La Regione Sardegna ha comunicato, con una nota stampa diramata nei giorni scorsi, che la sua agenzia per la ricerca in agricoltura – Agris – si è qualificata quarta al bando dei Progetti Speciali indetto dal Mipaaf nel 2015, a cui sono stati ammessi oltre duecento lavori presentati da importanti centri universitari e di ricerca, provenienti da tutte le regioni italiane. «Si tratta», ha commentato Elisabetta Falchi, assessore all'agricoltura della Sardegna, «di un riconoscimento che premia il lavoro dei nostri genetisti che oltre ad ottenere ottimi risultati scientifici, si sono anche preoccupati di reperire, in bandi europei e nazionali, i fondi necessari per realizzare le ricerche di base e sviluppare poi le applicazioni sul campo. È esattamente questa la qualità che vogliamo nelle nostre agenzie agricole!».
"Il progetto premiato", spiega la nota, "prevede l’applicazione delle tecnologie genomiche per un ulteriore "miglioramento" della pecora di razza sarda, con l’obbiettivo di rafforzarne la competitività ed evitare la sostituzione con razze esotiche maggiormente produttive", che stanno prendendo sempre più piede nell'isola: dalle pecore Assaf e Lacon alla capra Murciana.
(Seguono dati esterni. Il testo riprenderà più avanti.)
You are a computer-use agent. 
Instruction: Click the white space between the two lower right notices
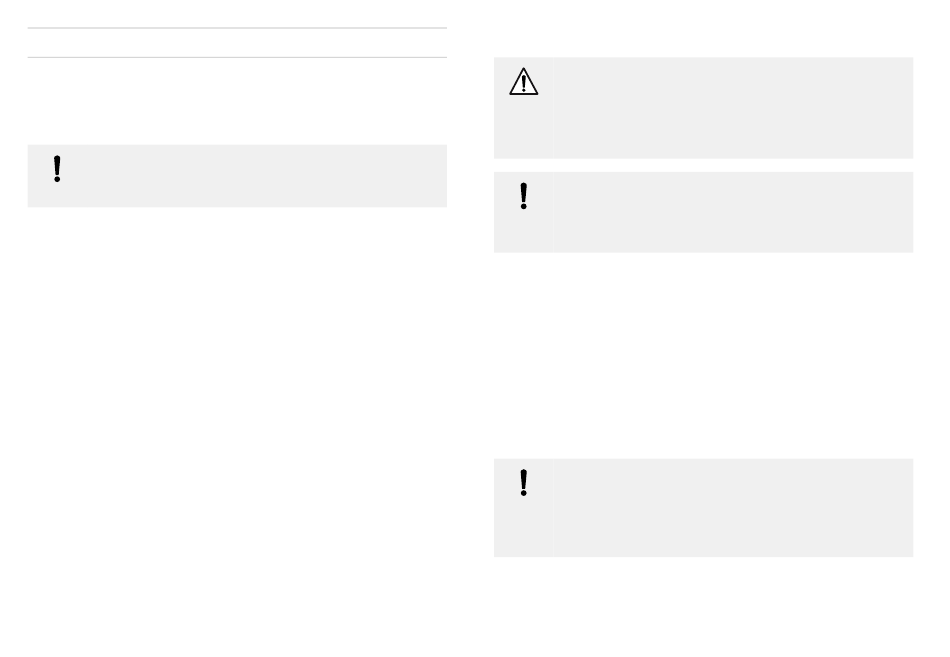(x=703, y=355)
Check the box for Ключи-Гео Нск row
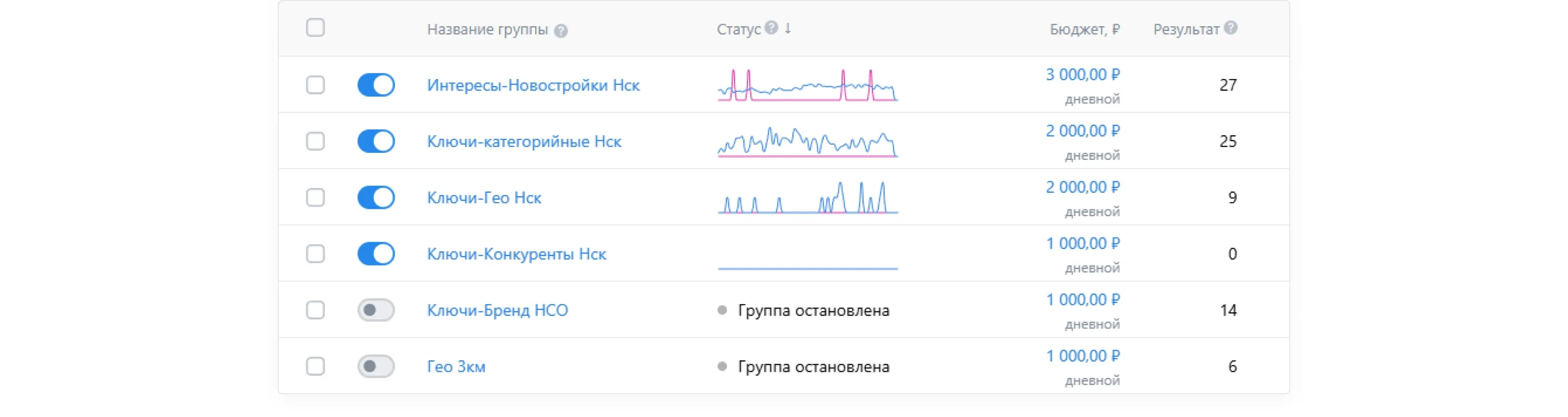Screen dimensions: 1568x417 (315, 198)
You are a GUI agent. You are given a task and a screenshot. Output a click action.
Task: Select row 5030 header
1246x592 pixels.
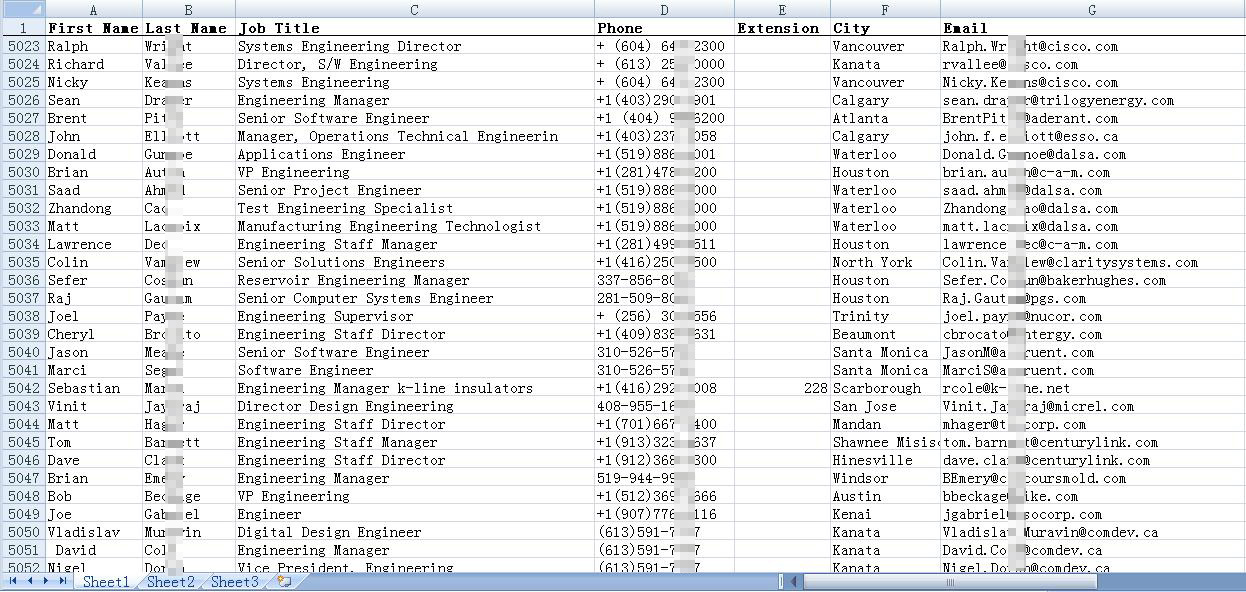(x=22, y=172)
Stando a quanto comunicato dall'Ufficio Stampa dell'ente regionale, "il gruppo di ricerca dell'Agris ha ultimato nel 2014 un consistente programma di ricerca nell'ambito europeo che ha consentito di ottenere le sequenze dell’intero genoma di ventiquattro soggetti". Per il prossimo anno, grazie anche al contributo del Mipaaf, Agris sarà in grado di sequenziarne altri, "così da fornire", spiegano gli interessati, "strumenti per la selezione della pecora sarda per la resistenza a patologie (ad esempio: paratubercolosi e maedi visna), per il contenuto in proteine del latte e altre caratteristiche utili ad aumentare il valore e la sostenibilità delle produzioni sarde".
La propensione delle istituzioni regionali ad assecondare la tendenza alle iperproduzioni giustifica un diffuso atteggiamento di chi tra gli allevatori è ormai asservito alle logiche industriali: il pastore che vende il suo latte è interessato a produrre di più, per guadagnare di più. Il loro obiettivo non è quello di produrre bene ma di produrre tanto. La forbice tra chi alleva per vendere la materia prima e chi trasforma in proprio è destinata quindi ad aumentare, anche se la tentazione di incrementare le quantità inizia ad insinuarsi anche tra chi il proprio latte lo trasforma in azienda. Per alcuni di essi, messi di fronte alle prospettive di maggiori introiti, cade persino l'attaccamento alla razza locale, che in Sardegna è questione in grado di toccare radici profonde. In pochi purtroppo sanno che pecore come le Assaf e le Lacon implicano maggiori costi di gestione (veterinaria e alimentazione), che finiscono per annullare gli evetuali incrementi del venduto.
In sostanza, quindi, oltre ai danni diretti dovuti all'invasione delle razze cosmopolite – più volte denunciata in passato dal nostro portale (leggi qui e qui) – ecco quindi che non si possono escludere quelli indiretti. Le razze iperproduttive, ben accolte negli ultimi anni in Sardegna, hanno spinto il mondo della ricerca a modificare ulteriormente una razza ovina Sarda, che sin dagli anni Trenta del secolo scorso è stata più volte soggetta al cosiddetto "miglioramento" genetico. La domanda, ancora una volta, è: come si fa a parlare di qualità se la rincorsa è sempre e comunque sulle quantità? E poi, le agenzie agricole, che tanto s'impegnano seguendo le logiche del profitto, sono pronte a lavorare sui due binari (sempre meno paralleli) di chi trasforma in proprio e di chi produce per venderelo, il latte?